What is asked:
Please present all of the material below as a numbered list, leaving out any blank lines.

Dataset entries
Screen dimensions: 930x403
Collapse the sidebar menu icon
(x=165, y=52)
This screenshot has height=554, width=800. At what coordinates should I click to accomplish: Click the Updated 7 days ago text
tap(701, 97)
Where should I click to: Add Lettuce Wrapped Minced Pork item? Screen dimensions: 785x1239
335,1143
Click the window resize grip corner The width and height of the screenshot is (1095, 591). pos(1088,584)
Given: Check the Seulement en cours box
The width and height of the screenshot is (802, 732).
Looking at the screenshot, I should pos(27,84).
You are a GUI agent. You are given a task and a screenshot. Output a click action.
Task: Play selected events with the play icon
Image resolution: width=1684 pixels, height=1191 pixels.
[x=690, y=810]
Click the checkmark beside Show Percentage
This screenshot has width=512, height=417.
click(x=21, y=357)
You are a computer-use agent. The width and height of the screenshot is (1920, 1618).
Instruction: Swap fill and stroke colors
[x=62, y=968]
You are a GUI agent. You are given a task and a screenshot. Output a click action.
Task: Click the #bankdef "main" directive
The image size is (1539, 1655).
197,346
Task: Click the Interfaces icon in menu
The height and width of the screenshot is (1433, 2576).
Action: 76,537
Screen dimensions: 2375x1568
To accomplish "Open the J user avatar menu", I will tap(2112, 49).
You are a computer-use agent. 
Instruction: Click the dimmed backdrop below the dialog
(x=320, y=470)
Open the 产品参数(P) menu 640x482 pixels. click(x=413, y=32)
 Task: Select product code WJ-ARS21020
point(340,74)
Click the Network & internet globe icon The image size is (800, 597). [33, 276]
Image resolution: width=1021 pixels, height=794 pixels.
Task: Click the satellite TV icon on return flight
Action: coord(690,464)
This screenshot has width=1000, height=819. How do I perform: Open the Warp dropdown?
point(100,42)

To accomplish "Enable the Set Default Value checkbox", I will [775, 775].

Solution for this exercise:
1. Screen dimensions: 930x403
2. Collapse the sidebar menu icon
3. (x=165, y=52)
4. This screenshot has height=554, width=800. At what coordinates should I click to accomplish: Click the Updated 7 days ago text
5. tap(701, 97)
6. Where should I click to: Add Lettuce Wrapped Minced Pork item? Screen dimensions: 785x1239
7. 335,1143
8. Click the window resize grip corner The width and height of the screenshot is (1095, 591). pos(1088,584)
9. Given: Check the Seulement en cours box
10. The width and height of the screenshot is (802, 732).
11. Looking at the screenshot, I should pos(27,84).
12. You are a GUI agent. You are given a task and a screenshot. Output a click action.
13. Task: Play selected events with the play icon
14. Image resolution: width=1684 pixels, height=1191 pixels.
15. [x=690, y=810]
16. Click the checkmark beside Show Percentage
17. This screenshot has width=512, height=417.
18. click(x=21, y=357)
19. You are a computer-use agent. The width and height of the screenshot is (1920, 1618).
20. Instruction: Swap fill and stroke colors
21. [x=62, y=968]
22. You are a GUI agent. You are given a task and a screenshot. Output a click action.
23. Task: Click the #bankdef "main" directive
24. The image size is (1539, 1655).
25. 197,346
26. Task: Click the Interfaces icon in menu
27. The height and width of the screenshot is (1433, 2576).
28. Action: 76,537
29. Screen dimensions: 2375x1568
30. To accomplish "Open the J user avatar menu", I will tap(2112, 49).
31. You are a computer-use agent. 
32. Instruction: Click the dimmed backdrop below the dialog
33. (x=320, y=470)
34. Open the 产品参数(P) menu 640x482 pixels. click(x=413, y=32)
35.  Task: Select product code WJ-ARS21020
36. point(340,74)
37. Click the Network & internet globe icon The image size is (800, 597). [33, 276]
38. Image resolution: width=1021 pixels, height=794 pixels.
39. Task: Click the satellite TV icon on return flight
40. Action: coord(690,464)
41. This screenshot has width=1000, height=819. How do I perform: Open the Warp dropdown?
42. point(100,42)
43. To accomplish "Enable the Set Default Value checkbox", I will [775, 775].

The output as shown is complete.